What to produce: Copy everything in the records below from the line containing "You are a computer-use agent. The" down to the line containing "coord(173,107)", including both of those lines, and leave out the pictures.

--- START OF Information supplied ---

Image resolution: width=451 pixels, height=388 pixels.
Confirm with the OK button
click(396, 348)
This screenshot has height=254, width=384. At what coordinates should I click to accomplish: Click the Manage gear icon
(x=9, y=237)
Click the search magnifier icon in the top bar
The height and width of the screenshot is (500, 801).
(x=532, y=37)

--- END OF Information supplied ---
--- START OF Information supplied ---

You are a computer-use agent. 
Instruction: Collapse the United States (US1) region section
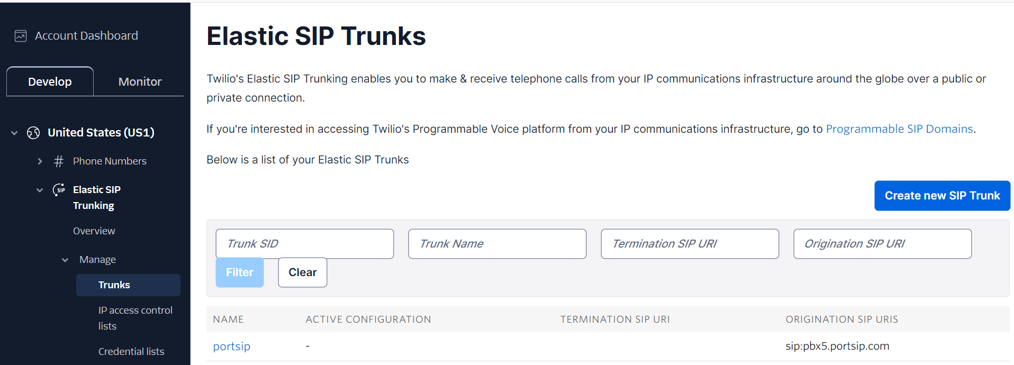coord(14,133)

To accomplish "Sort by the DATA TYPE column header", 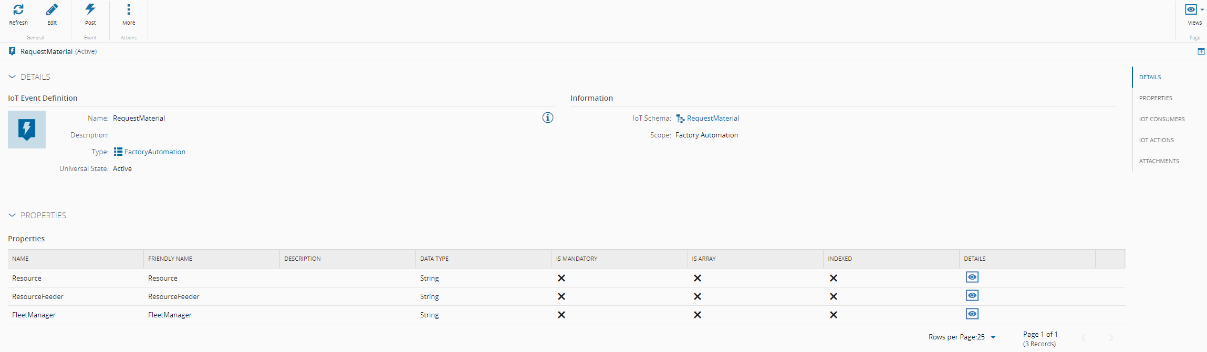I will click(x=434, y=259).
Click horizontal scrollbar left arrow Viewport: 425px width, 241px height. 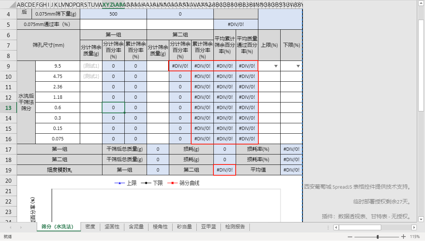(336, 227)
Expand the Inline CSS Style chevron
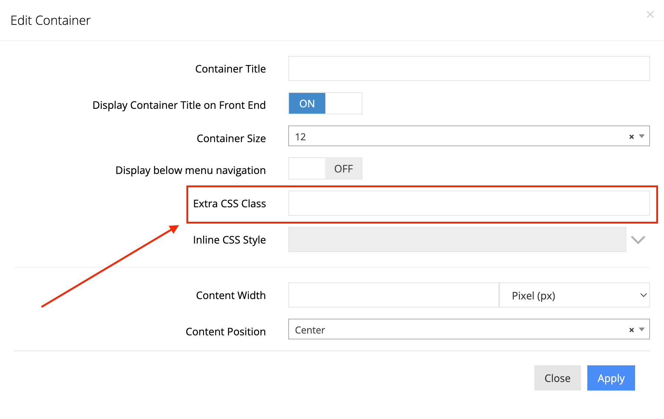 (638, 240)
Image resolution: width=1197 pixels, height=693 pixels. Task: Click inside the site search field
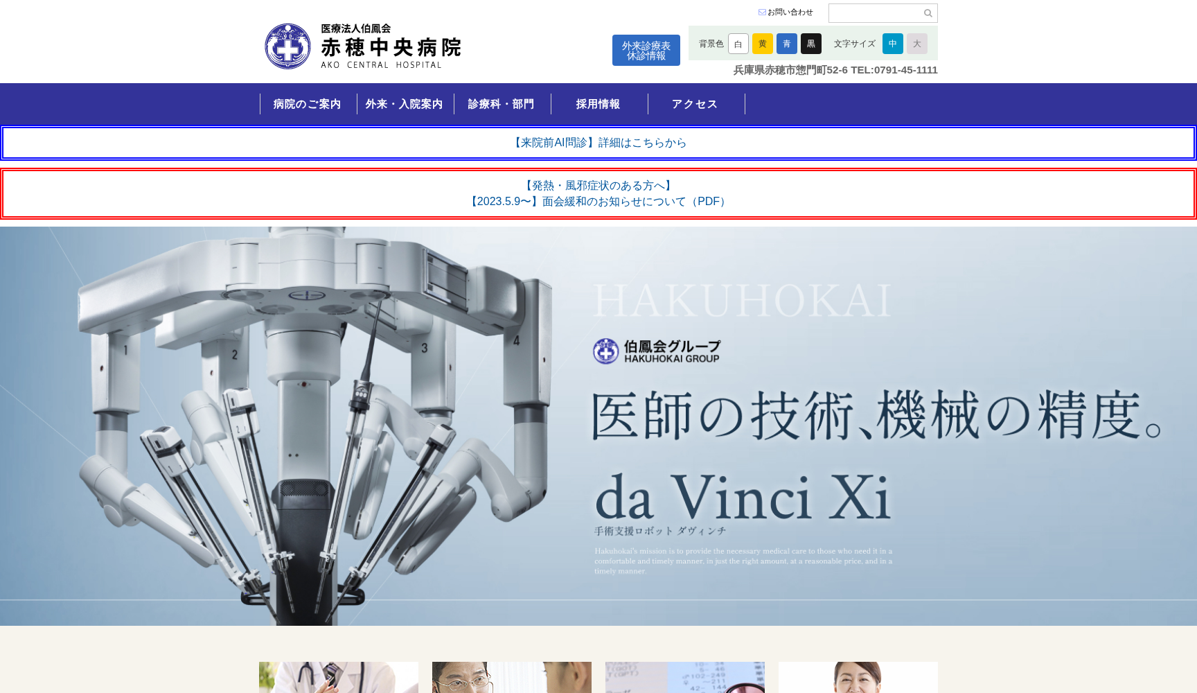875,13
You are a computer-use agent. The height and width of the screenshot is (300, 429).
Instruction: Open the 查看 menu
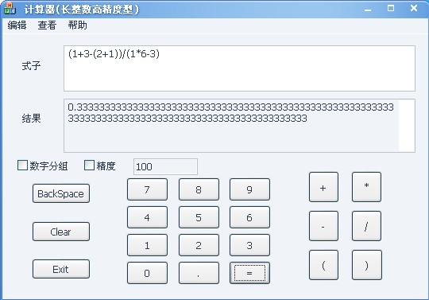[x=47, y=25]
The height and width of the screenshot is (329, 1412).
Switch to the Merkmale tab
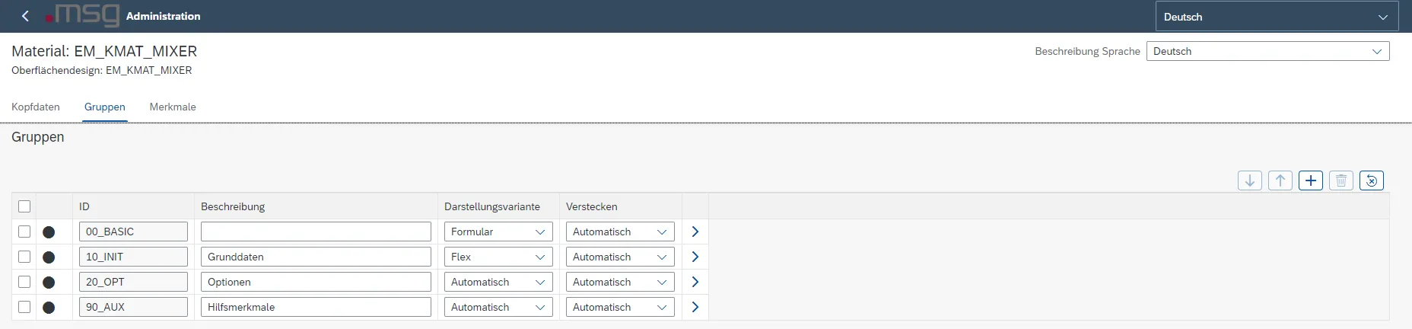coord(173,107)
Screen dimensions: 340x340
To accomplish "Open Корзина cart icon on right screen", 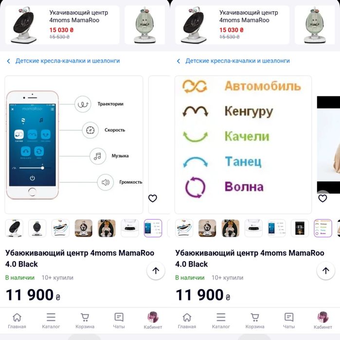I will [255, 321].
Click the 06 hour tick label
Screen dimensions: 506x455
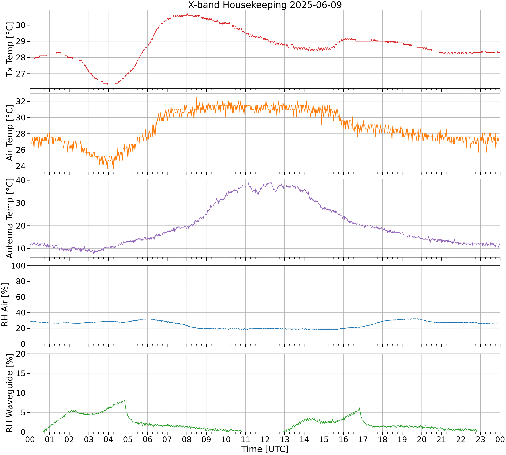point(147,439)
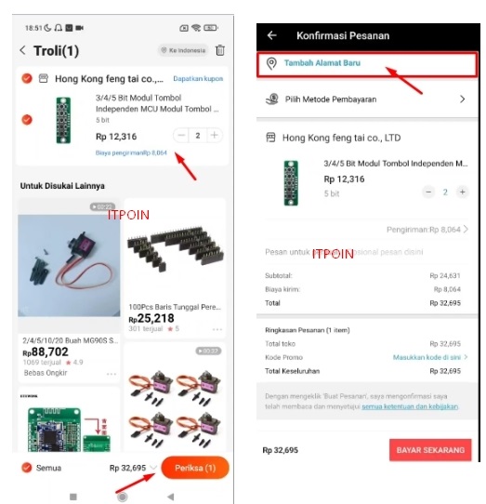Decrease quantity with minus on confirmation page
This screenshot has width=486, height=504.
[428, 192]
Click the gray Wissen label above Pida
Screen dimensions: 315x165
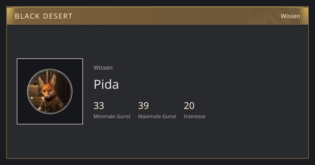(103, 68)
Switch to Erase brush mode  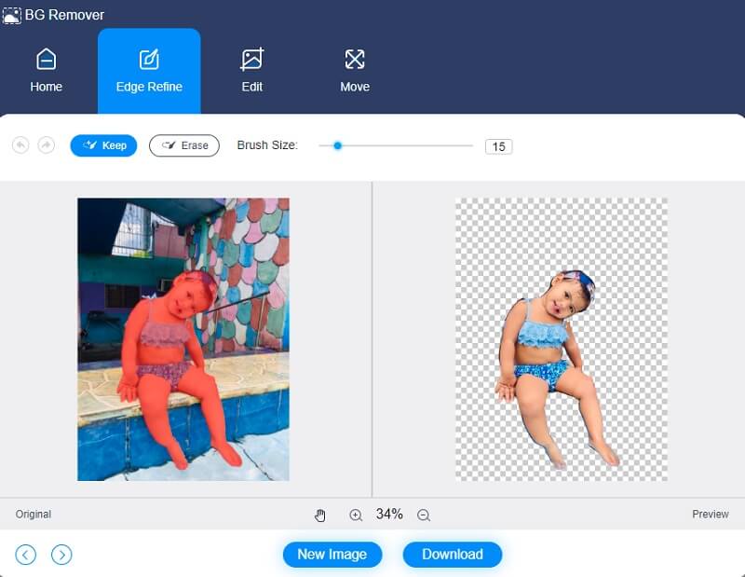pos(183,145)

--- END OF Information supplied ---

Reply:
You are a computer-use agent. The height and width of the screenshot is (300, 429).
Instruction: Open the 查看 menu
[x=47, y=25]
The height and width of the screenshot is (329, 1412).
Switch to the Merkmale tab
coord(173,107)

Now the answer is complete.